Target has missed Wall Street’s fourth-quarter profit expectations for the past two years. It is gearing up for the holidays by cutting prices and introducing delivery options to compete with Wal-Mart Stores Inc (WMT.N) and online sellers, moves that can lure customers but crimp margins.
“It was always unrealistic that Target was going to have a great holiday season in terms of sales or profitability,” said Neil Saunders, managing director of GlobalData Retail, noting pressured margins were already expected based on company guidance.
“This is still a very competitive environment, and Target has no choice but to respond to that.. the problem is that Wall Street don’t necessarily understand this,” he added.
The big-box chain forecast adjusted earnings of $1.05 to $1.25 per share for the fourth quarter, a range largely below the average analyst estimate of $1.24. It expects same-store sales in the quarter in a range of flat to 2 percent higher.
The holiday season can represent 20 percent to 40 percent of annual sales for many retailers.
In October, Target said most of its holiday gifts would cost less than $15 and that it would offer customers free shipping beginning in November.
It also has hired 100,000 temporary holiday workers, up from 70,000 in each of the prior four years, and raised its minimum hourly wage this year by 10 percent.
Target shares have lost about 17 percent since the start of the year and were down 9.2 percent at $54.59 in midday trading.
Target’s third-quarter gross margin slipped to 29.7 percent from 29.8 percent, and Chief Financial Officer Cathy Smith said margin pressure should continue into the holiday quarter.
Target will try to grab more of the lucrative holiday toy market, following the September bankruptcy and ongoing restructuring of Toys “R” Us, the biggest U.S. toy chain.
“We are playing to win in toys.
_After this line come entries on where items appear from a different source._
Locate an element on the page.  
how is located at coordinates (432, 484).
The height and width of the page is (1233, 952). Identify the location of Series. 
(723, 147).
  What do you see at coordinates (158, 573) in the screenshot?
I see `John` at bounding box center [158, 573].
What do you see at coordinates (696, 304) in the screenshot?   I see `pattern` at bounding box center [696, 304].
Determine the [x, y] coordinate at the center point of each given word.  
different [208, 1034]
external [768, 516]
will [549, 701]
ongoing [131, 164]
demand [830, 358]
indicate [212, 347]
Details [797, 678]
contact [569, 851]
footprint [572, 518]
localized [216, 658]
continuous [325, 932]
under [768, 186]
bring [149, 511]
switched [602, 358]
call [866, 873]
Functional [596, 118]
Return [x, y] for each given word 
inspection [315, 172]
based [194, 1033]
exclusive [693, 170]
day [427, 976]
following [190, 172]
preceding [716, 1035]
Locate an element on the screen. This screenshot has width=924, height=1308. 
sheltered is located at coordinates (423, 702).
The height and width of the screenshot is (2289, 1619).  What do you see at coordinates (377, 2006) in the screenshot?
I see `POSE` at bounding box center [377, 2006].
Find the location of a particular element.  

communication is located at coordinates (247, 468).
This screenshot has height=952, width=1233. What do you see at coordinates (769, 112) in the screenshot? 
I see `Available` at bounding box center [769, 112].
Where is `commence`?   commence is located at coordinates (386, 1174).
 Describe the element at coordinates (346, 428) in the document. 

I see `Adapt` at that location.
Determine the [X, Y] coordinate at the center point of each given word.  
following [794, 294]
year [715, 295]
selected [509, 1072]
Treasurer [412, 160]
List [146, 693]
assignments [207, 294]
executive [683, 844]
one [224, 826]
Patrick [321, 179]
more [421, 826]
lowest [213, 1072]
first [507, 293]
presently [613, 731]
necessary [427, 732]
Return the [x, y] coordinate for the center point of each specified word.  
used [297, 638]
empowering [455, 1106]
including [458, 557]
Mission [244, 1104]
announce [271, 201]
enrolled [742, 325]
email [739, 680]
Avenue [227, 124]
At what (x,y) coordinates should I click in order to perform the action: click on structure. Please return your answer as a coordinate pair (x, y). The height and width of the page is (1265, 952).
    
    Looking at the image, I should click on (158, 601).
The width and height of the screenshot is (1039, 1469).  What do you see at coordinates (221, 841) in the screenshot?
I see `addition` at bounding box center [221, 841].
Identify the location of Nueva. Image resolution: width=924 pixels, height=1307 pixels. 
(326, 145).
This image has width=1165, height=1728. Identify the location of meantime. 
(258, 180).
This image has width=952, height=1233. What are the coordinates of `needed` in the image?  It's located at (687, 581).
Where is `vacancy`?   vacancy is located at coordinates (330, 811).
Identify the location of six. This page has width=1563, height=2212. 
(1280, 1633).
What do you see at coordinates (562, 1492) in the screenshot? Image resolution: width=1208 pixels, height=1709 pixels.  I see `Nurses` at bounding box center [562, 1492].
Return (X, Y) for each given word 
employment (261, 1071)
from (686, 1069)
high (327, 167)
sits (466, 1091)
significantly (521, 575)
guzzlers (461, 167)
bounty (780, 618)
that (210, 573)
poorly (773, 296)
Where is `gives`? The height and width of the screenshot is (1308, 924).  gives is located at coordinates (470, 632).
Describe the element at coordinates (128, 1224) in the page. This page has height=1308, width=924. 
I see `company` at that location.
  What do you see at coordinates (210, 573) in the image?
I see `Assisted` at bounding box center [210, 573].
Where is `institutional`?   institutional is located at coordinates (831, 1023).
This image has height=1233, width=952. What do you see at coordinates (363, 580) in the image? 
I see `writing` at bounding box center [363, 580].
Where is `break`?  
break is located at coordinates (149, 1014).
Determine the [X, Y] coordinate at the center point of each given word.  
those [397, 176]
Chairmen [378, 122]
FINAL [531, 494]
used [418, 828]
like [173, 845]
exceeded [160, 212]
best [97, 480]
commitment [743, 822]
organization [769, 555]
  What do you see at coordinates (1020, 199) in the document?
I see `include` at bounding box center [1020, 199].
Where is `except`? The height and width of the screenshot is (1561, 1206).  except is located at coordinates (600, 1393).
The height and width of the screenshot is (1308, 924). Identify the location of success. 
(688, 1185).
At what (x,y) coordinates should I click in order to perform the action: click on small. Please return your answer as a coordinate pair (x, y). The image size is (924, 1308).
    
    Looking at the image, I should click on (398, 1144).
We think there is opportunity to expand share,” Chief Executive Brian Cornell said on a media call.
Third-quarter same-store sales topped estimates, rising 0.9 percent in the quarter as price cuts drove a 24 percent jump in comparable online sales. Analysts expected a 0.4 percent increase, according to Thomson Reuters I/B/E/S.
In a turnaround announced in February, Cornell vowed to double the number of small-format stores, invest heavily in e-commerce, aggressively promote products and keep grocery prices low to compete with Wal-Mart, Amazon.com Inc (AMZN.O) and supermarket chain Kroger Co (KR.N).
Target’s Chief Merchandising Officer Mark Tritton said comparable grocery sales rose slightly, helped by demand for produce.
But pricing pressure on groceries is continuing to intensify. Amazon on Wednesday unveiled more discounts on several products at its Whole Foods Market with Thanksgiving around the corner, sending shares in U.S. grocers lower.
Excluding items, Target earned a profit of 91 cents per share in the quarter ended Oct. 28, beating the average estimate of 86 cents. Sales rose 1.4 percent to $16.67 billion, topping the average estimate of $16.61 billion.